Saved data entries

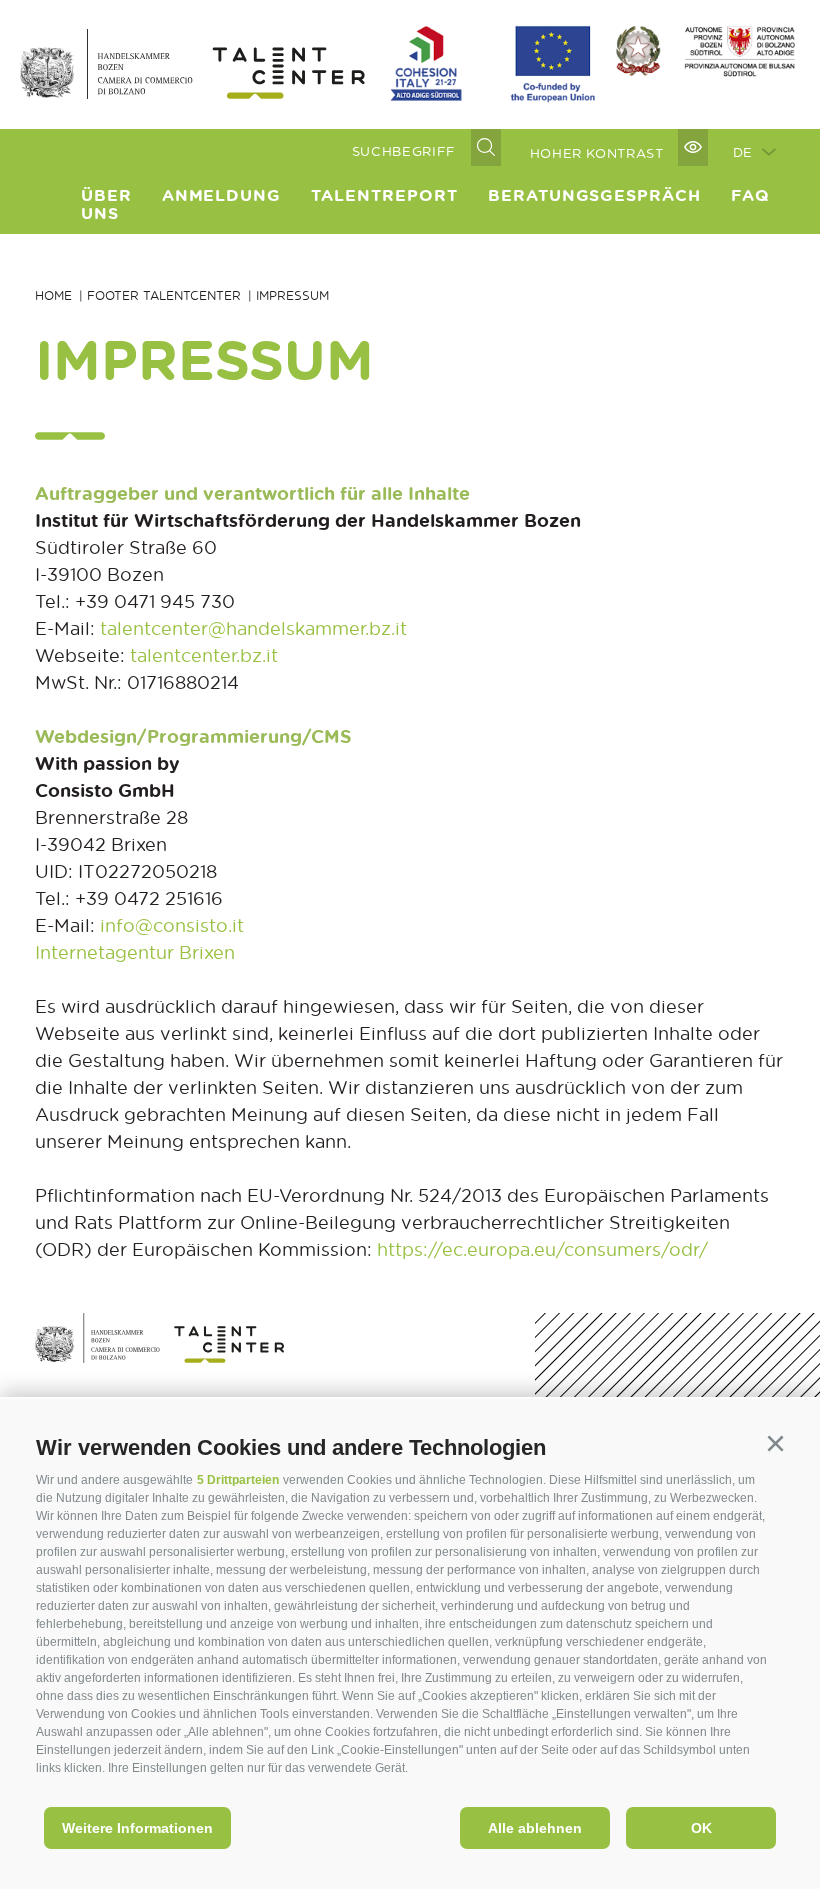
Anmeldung (222, 195)
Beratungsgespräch (594, 195)
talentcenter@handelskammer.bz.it (253, 628)
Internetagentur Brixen (135, 952)
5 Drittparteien (238, 1480)
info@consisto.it (172, 925)
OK (701, 1828)
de (743, 151)
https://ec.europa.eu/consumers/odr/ (542, 1249)
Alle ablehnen (535, 1828)
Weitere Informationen (137, 1828)
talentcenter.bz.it (204, 655)
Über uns (106, 204)
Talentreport (384, 195)
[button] (775, 1444)
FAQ (750, 195)
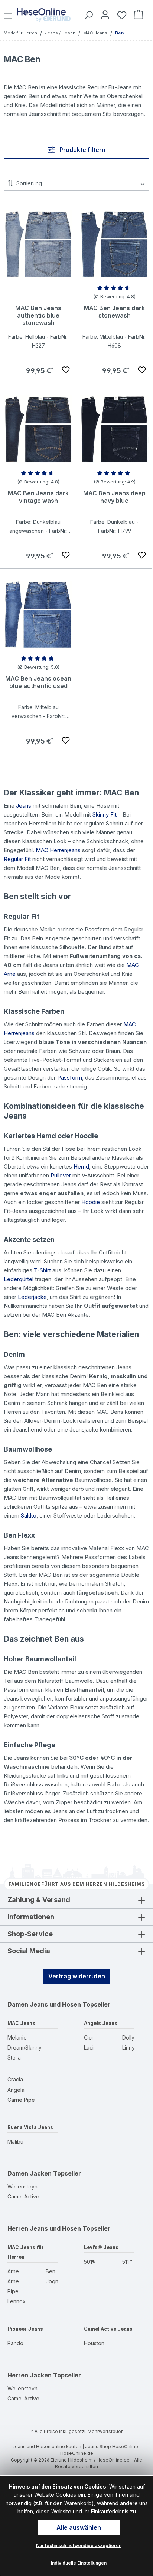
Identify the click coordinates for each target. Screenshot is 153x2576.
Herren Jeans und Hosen (44, 2228)
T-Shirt (42, 1270)
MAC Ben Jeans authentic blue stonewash (38, 315)
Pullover (61, 1175)
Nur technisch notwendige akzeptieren (78, 2545)
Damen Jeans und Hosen (44, 2004)
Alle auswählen (78, 2527)
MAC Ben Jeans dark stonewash (114, 311)
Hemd (81, 1166)
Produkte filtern (81, 149)
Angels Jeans (100, 2023)
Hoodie (90, 1202)
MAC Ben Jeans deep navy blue (114, 496)
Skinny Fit (104, 814)
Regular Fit (17, 858)
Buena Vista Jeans (30, 2127)
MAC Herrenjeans (58, 850)
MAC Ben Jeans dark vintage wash (38, 496)
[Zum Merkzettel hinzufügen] (65, 369)
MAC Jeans (21, 2023)
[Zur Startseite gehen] (44, 14)
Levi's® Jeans (101, 2247)
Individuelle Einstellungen (79, 2563)
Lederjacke (32, 1296)
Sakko (28, 1515)
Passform (69, 1077)
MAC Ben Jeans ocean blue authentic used (38, 682)
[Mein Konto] (103, 15)
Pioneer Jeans (25, 2329)
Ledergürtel (18, 1279)
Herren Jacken (29, 2375)
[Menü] (9, 15)
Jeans (23, 805)
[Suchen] (87, 15)
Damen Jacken (29, 2173)
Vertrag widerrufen (76, 1976)
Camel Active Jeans (108, 2329)
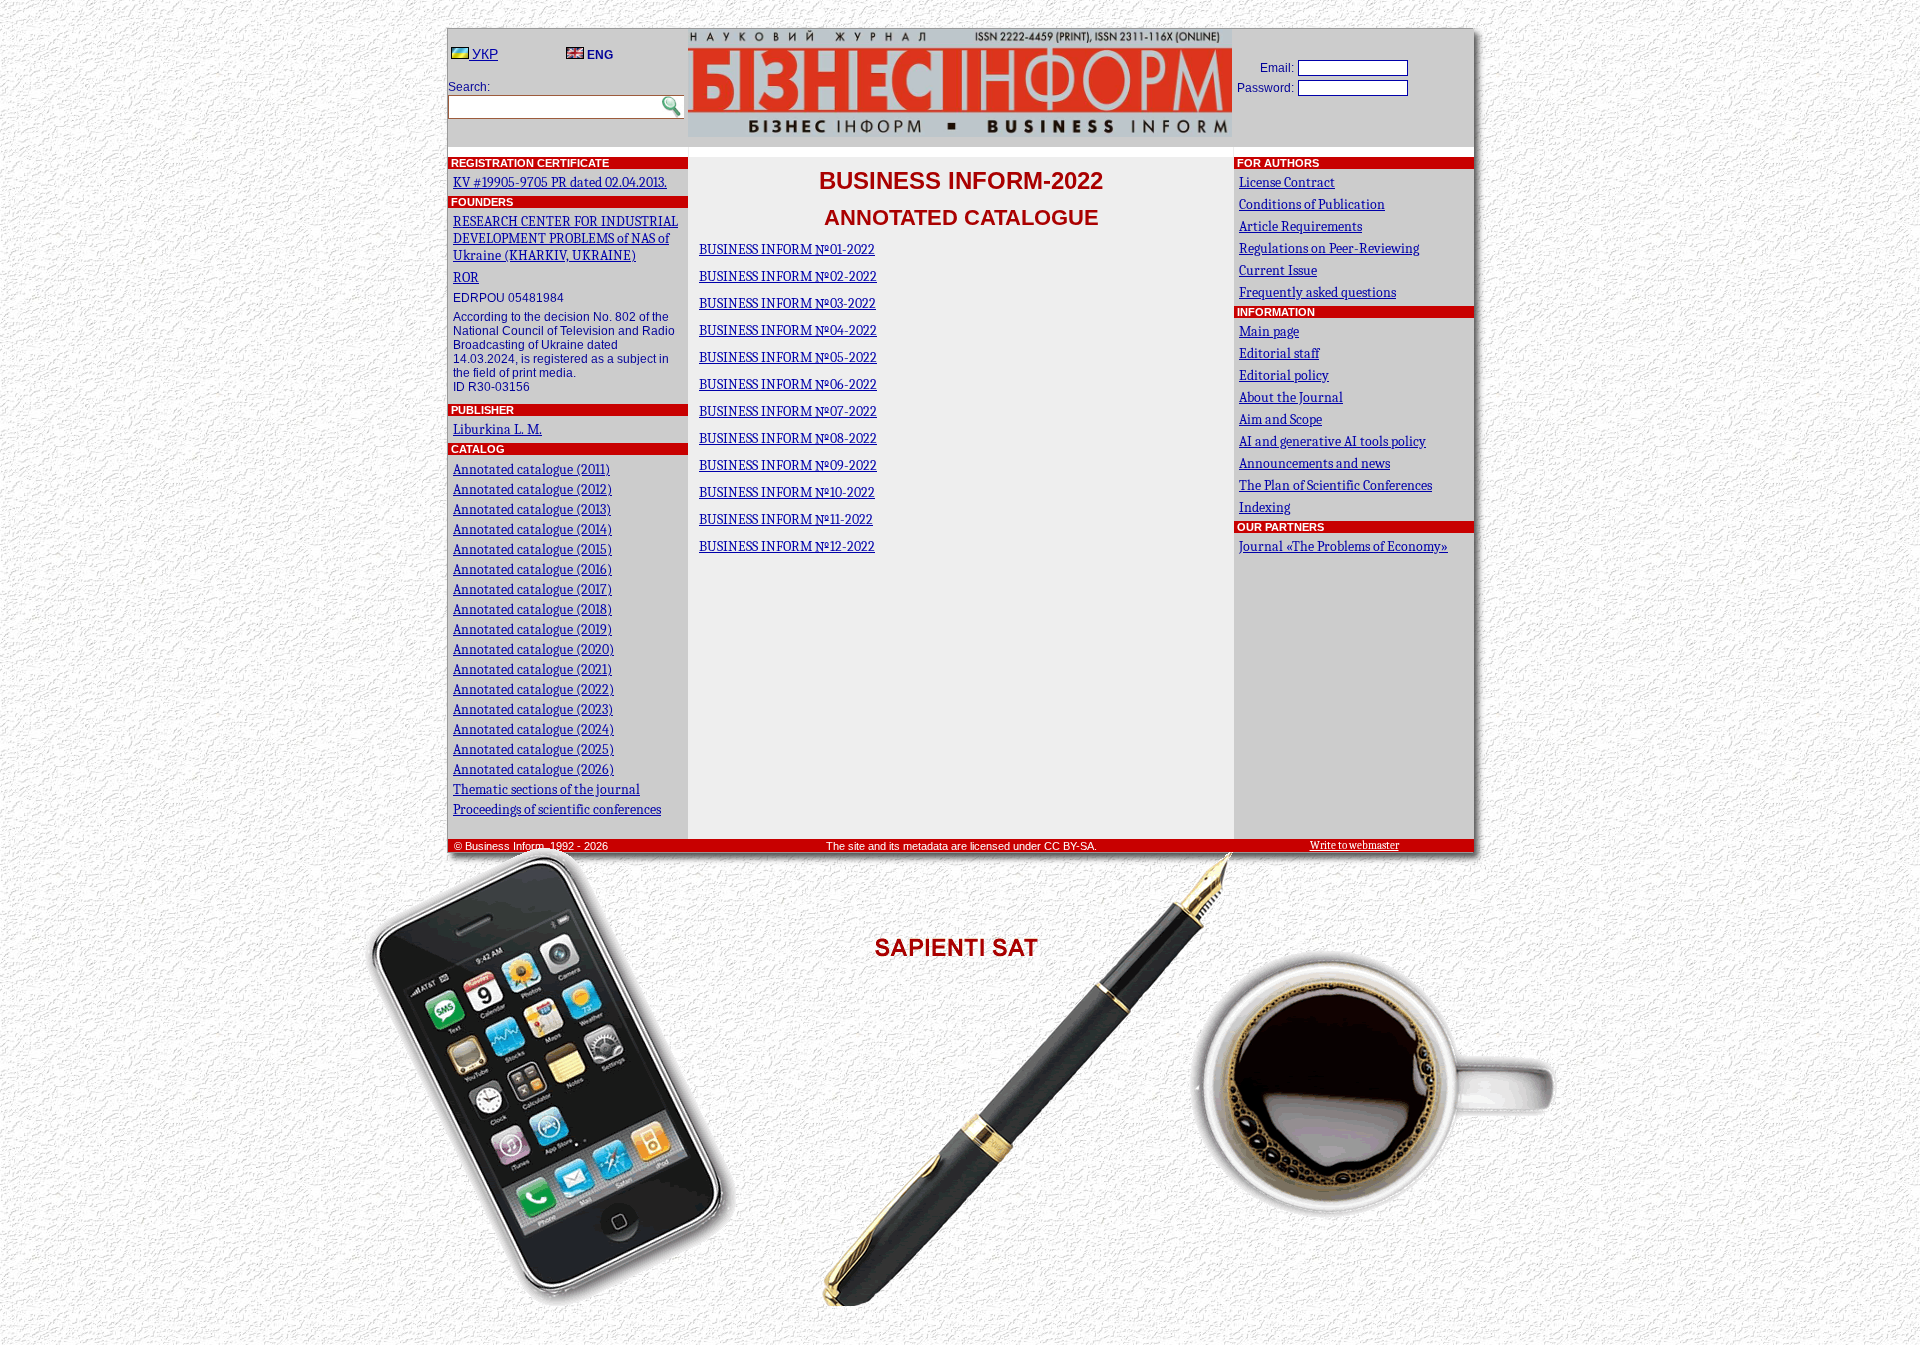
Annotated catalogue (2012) (532, 489)
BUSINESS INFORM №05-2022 (788, 357)
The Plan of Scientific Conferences (1335, 485)
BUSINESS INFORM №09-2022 (788, 465)
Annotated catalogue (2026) (533, 769)
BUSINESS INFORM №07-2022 (788, 411)
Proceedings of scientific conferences (557, 809)
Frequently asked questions (1317, 292)
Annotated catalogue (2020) (533, 649)
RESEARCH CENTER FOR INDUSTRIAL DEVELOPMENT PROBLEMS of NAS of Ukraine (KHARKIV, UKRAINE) (565, 238)
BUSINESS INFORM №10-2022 (787, 492)
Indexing (1264, 507)
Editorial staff (1279, 353)
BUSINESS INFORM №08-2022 (788, 438)
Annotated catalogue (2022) (533, 689)
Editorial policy (1284, 375)
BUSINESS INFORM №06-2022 (788, 384)
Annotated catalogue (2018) (532, 609)
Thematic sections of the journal (546, 789)
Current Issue (1278, 270)
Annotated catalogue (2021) (532, 669)
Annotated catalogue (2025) (533, 749)
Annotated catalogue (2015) (532, 549)
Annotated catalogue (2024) (533, 729)
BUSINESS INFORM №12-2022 (787, 546)
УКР (483, 54)
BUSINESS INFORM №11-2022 (786, 519)
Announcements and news (1314, 463)
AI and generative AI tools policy (1332, 441)
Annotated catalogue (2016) (532, 569)
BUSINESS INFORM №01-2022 (787, 249)
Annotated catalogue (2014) (532, 529)
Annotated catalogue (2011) (531, 469)
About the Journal (1291, 397)
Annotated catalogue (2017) (532, 589)
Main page (1269, 331)
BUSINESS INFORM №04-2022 (788, 330)
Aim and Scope (1280, 419)
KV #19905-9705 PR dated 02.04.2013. (560, 182)
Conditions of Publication (1312, 204)
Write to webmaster (1354, 845)
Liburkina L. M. (497, 429)
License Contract (1287, 182)
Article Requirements (1300, 226)
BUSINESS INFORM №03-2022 (787, 303)
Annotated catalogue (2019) (532, 629)
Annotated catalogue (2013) (532, 509)
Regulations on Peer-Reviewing (1329, 248)
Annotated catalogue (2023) (533, 709)
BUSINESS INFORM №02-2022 (788, 276)
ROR (466, 277)
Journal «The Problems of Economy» (1343, 546)
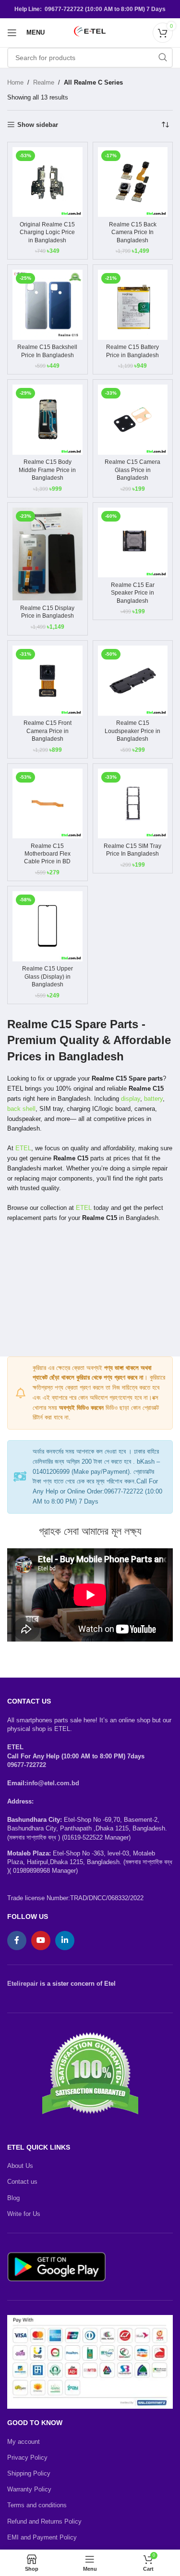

▶ **Work required**
Across the data above, how many lines contain the string "dark"? Reply with the number and nothing else.

▶ **Answer space**
2